Eine Andacht zum ersten Weihnachtstag von Rundfunkpfarrerin Lucie Panzer
Weihnachten ist eine gute Gelegenheit, nach Wurzeln zu suchen, meint Rundfunkpfarrerin Lucie Panzer. Sei es in der eigenen Familie oder in der christlichen Gemeinschaft. Anfangen kann man mit den Worten, die wohl jeder kennt: „Vater unser im Himmel…“.
Ab 12 Uhr ist „der Stall“ wieder geöffnet. „Der Stall“ ist der Ort, an dem Einsame und Arme in Stuttgart Weihnachten feiern können. Die Evangelische Gesellschaft (eva) lädt ins Haus der Diakonie ein, im vergangenen Jahr kamen 1.500 Personen dorthin. Gestern schon feierten dort die Gäste mit einem Christbaum und Geschenken, Kartoffelsalat und Würstchen und Geschichten, im Weihnachtsgottesdienst beteten sie das Vaterunser miteinander. Und heute, am ersten Weihnachtsfeiertag, gibt es noch einmal ein Festtagsessen, Kaffee und Kuchen und Weihnachtslieder zum Mitsingen.

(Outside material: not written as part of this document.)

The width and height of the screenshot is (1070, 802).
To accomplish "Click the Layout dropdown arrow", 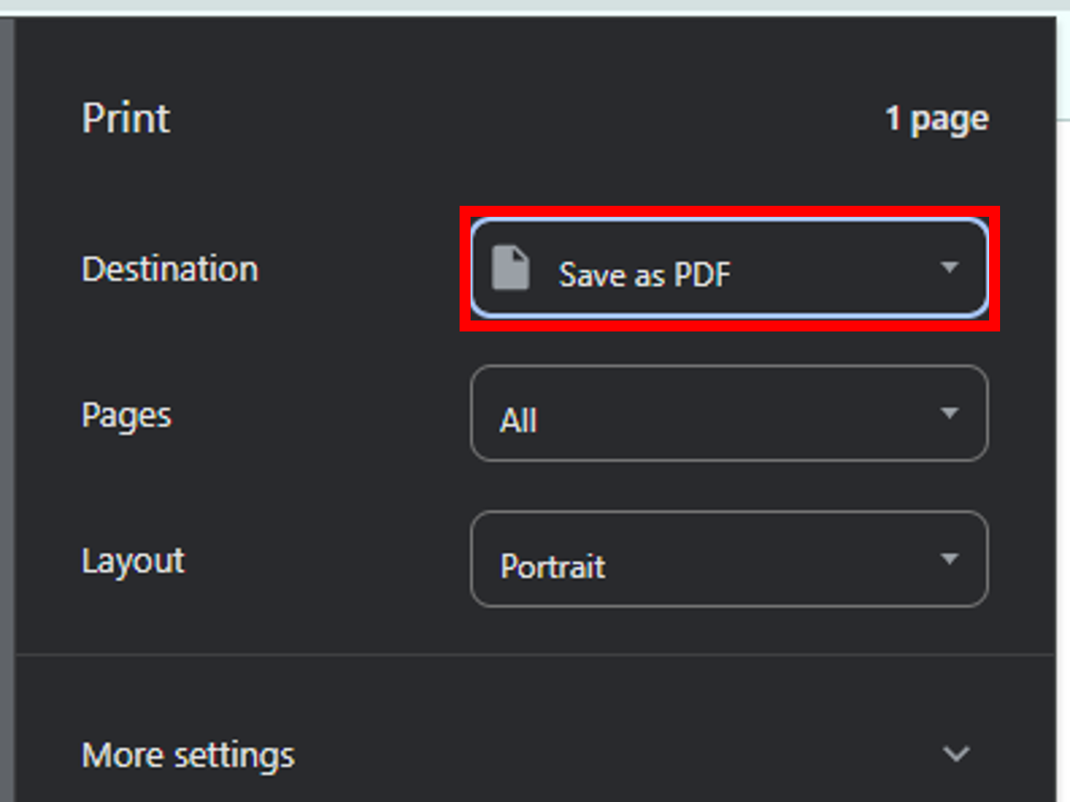I will click(x=949, y=559).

Wie eine große Familie kommen sie dort zusammen. Ich glaube, jeder und jede braucht so einen Ort. Diejenigen, die eine Familie haben, feiern gerne mit ihr zusammen Weihnachten und hoffen, dass es so froh und friedlich ist wie in der Kindheit. Und die, die das nie kennen gelernt haben oder die alles verloren haben, wünschen sich diesen Zusammenhalt, wenigstens für ein paar Stunden zu Weihnachten – und gehen dann vielleicht in „den Stall“.

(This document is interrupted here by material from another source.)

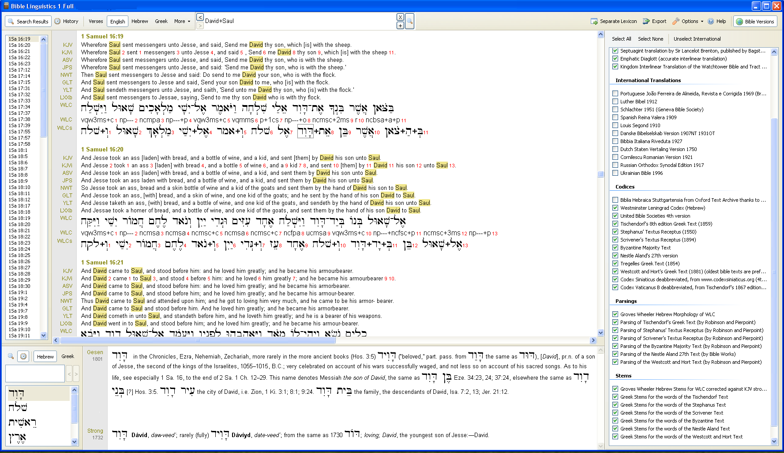Open the More dropdown menu

(x=182, y=21)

In den Weihnachtsgottesdiensten wird daran erinnert, dass wir alle zu einer Familie gehören. Die, die in „den Stall“ gehen ebenso wie die, die in der eigenen Familie zusammenkommen. „Seht, wie groß die Liebe ist, die uns der Vater geschenkt hat: Wir heißen Gottes Kinder und wir sind es tatsächlich“ (1. Joh. 3, 1). Wir sind Gottes Kinder. Denn wir feiern ja, dass ein Kind geboren wurde. Ein Kind, wie wir alle eines waren. Dieses Kind hat später alle Menschen Schwestern und Brüder genannt und sie „Vater unser“ beten gelehrt. Grade auch die, die sonst niemanden haben, auch die, die heute „im Stall“ zusammen kommen.
Vielleicht sagen Sie jetzt: Ich will aber nicht. Ich bin lieber allein. Ich brauche keine Familie. Von Gott, dem Vater bin ich enttäuscht und von den Brüdern und Schwestern erst recht. Ich suche mir lieber anderswo eine Heimat, die besser zu mir passt. Und auch die Familie der Christen – das ist nichts für mich, nicht mal an Weihnachten.

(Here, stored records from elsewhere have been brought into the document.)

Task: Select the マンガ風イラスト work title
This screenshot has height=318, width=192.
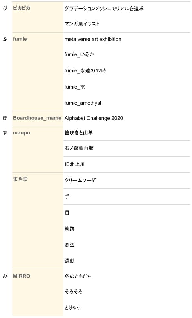Action: 82,24
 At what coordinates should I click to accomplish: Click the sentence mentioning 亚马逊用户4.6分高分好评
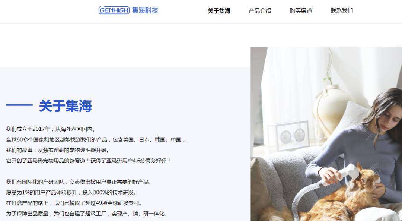89,161
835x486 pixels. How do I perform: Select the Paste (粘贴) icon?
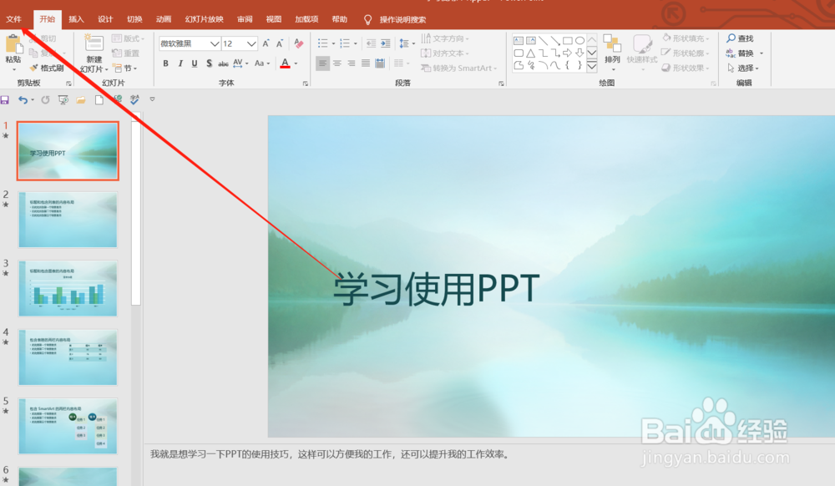point(17,46)
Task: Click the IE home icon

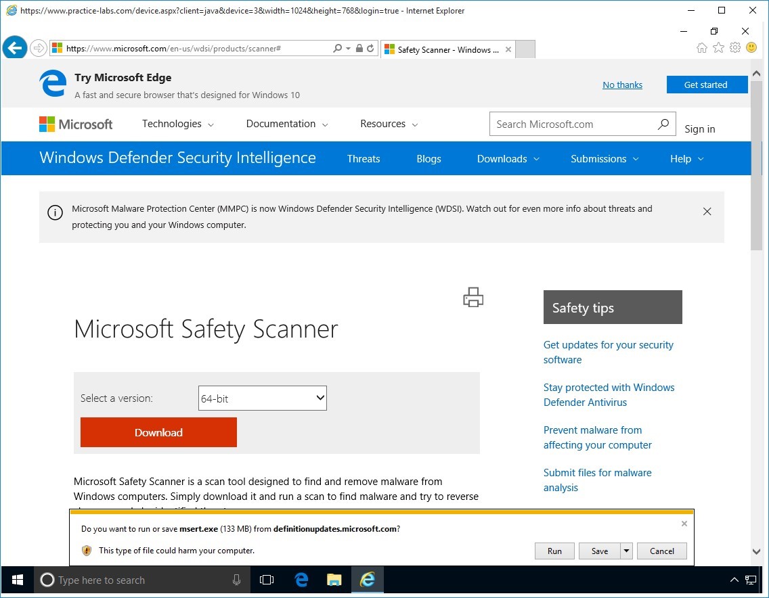Action: coord(702,47)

Jesus hat mal von einem erzählt, dem war es auch zu eng zu Hause. Der hat sein Glück anderswo gesucht, aber irgendwann gemerkt: Ich bin ins Abseits geraten. So geht es nicht weiter. Da hat er sich auf seine Familie besonnen. Und – Gott sei Dank – beim Vater war die Tür offen.
Weihnachten, glaube ich, ist eine gute Gelegenheit, nach den familiären Wurzeln zu suchen. Ich hoffe, alle finden eine offene Tür, die danach suchen. Und auch nach den christlichen Wurzeln kann man an Weihnachten suchen. So wie jener Sohn. Anfangen kann man mit den Worten, die wohl noch jeder kennt: „Vater unser im Himmel…“.